November has always been a difficult month for me. Before 2010, the majority of those troubles were of the self-imposed, “first-world-problems” variety due to my choice to forgo Thanksgiving dinners so I could roll around with other sweaty malnutritioned guys in spandex in gymnasiums across the country but, at the time, those struggles were as real to me as anything else. That all changed on Monday, November 15 of that year when I flatlined in the emergency room of Auburn Regional Medical Center from septic shock caused by a bladder infection, and Kristen and my parents had to watch five excruciating minutes of CPR followed by a week and a half with me on life-support, not knowing whether I had brain damage or not.
And it was another Monday, exactly 53 weeks after my brush with death that I lost her to her addiction – the most cunning, baffling and powerful disease on this planet – just two short months after our wedding. It goes without saying that each November since has been an emotional roller coaster for me and everyone else in my life. It’s hard to put into words the effect those two events and that one person had on my life. Oddly enough, it reminds me of a lesson I learned back in seventh grade art class.
I remember coming into the classroom to find my teacher standing behind a table filled with a myriad of ceramics, pots, vases and tiles in all shapes, colors and sizes. It was just when I started to get excited about what I could only assume was a pottery lesson that the teacher pulled a hammer out from under the table, donned a pair of safety glasses, and proceeded to smash all the beautiful clayware right in front of my eyes. I remember being stunned, wondering why she would lay waste to someone’s handmade artwork and if I could possibly reconstruct them somehow.

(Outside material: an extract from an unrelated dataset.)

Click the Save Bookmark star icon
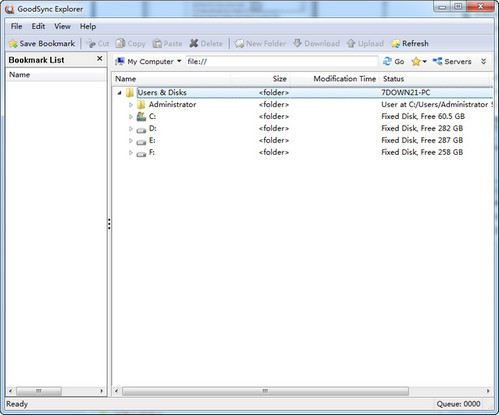 point(13,44)
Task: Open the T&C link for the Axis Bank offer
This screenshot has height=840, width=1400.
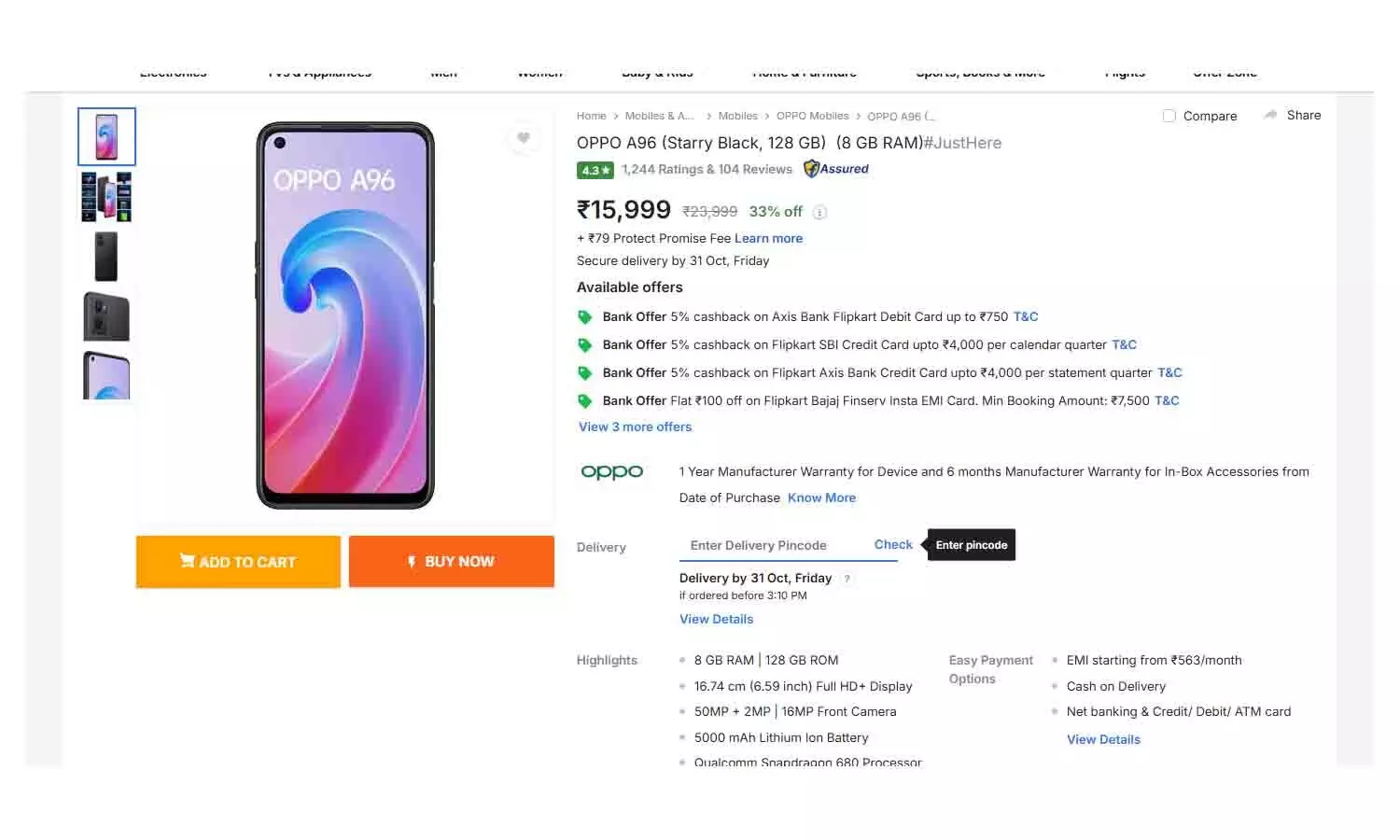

As you can probably imagine, the day’s class was on mosaics. It was all about taking something broken and creating something memorable. Whereas a blue ceramic vase may spend most of its life hidden in a cupboard only to be seen once or twice a year, it’s pieces, when placed together with those from other broken items, would hang on a wall and be appreciated every single day. It’s this idea that helped me cope with Kristen’s passing four years ago, because I could see that we were one of those mosaics.
When I was hurt almost 12 years ago, I was that dumbfounded seventh grader all over again, only this time it was my fractured identity I saw laying in a thousand little pieces on the hospital room floor. It didn’t matter what the cute rehab nurse said about me still being able to “do life”, I wanted the girlfriend I had at the time, I wanted to fix my body, I wanted the life I thought I was building. It wasn’t until almost 6 years later that that same nurse wandered back into my life and, using some of her own broken pieces, helped me cobble together a life I never could have fathomed when we had first met.

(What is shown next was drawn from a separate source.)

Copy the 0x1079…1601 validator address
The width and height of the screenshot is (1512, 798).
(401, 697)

Losing my wife so suddenly was by far the most difficult thing I have had to endure. After all, it had taken us six years realize we were soulmates, and we burned through the two we’d had together at such fevered pace that it felt like only weeks, especially the second year after having my near-death experience raise the bar that much higher. But as that Thanksgiving melted into Christmas and into New Year’s and beyond, that story from junior high comforted me like a warm a blanket. It reminded me that I’d been shaken to my core like this once before, and if I could muster a little faith, maybe time would help me make peace with it somehow.
So here I am, four years later. And once more, the life I have now is unlike anything I could have imagined in the days and weeks after she passed. Kristen taught me so much over the eight years we knew each other. Her unshakable optimism brought me out of my shell and showed me how to do life, and her tragic flaw taught me infinitely more without a doubt. Our struggle with her disease led me down a spiritual path that has fundamentally changed the way I look at life. It also revealed the importance of getting next to people who have been where I have, and it’s quickly become my life’s work.
And while I had to grudgingly admit at the time that sometimes soulmates come into your life for a season or a reason, it’s starting to make a lot more sense in the last year or so. Here’s a hint.
For everyone out there who may find themselves entering this holiday season with a cracked vase or, God forbid, a few shattered hopes and dreams in their hands, you are not alone. Hopefully with time you’ll come to see how this current trial gets folded into this messy but beautiful mosaic we call life. I know that’s been the case for me.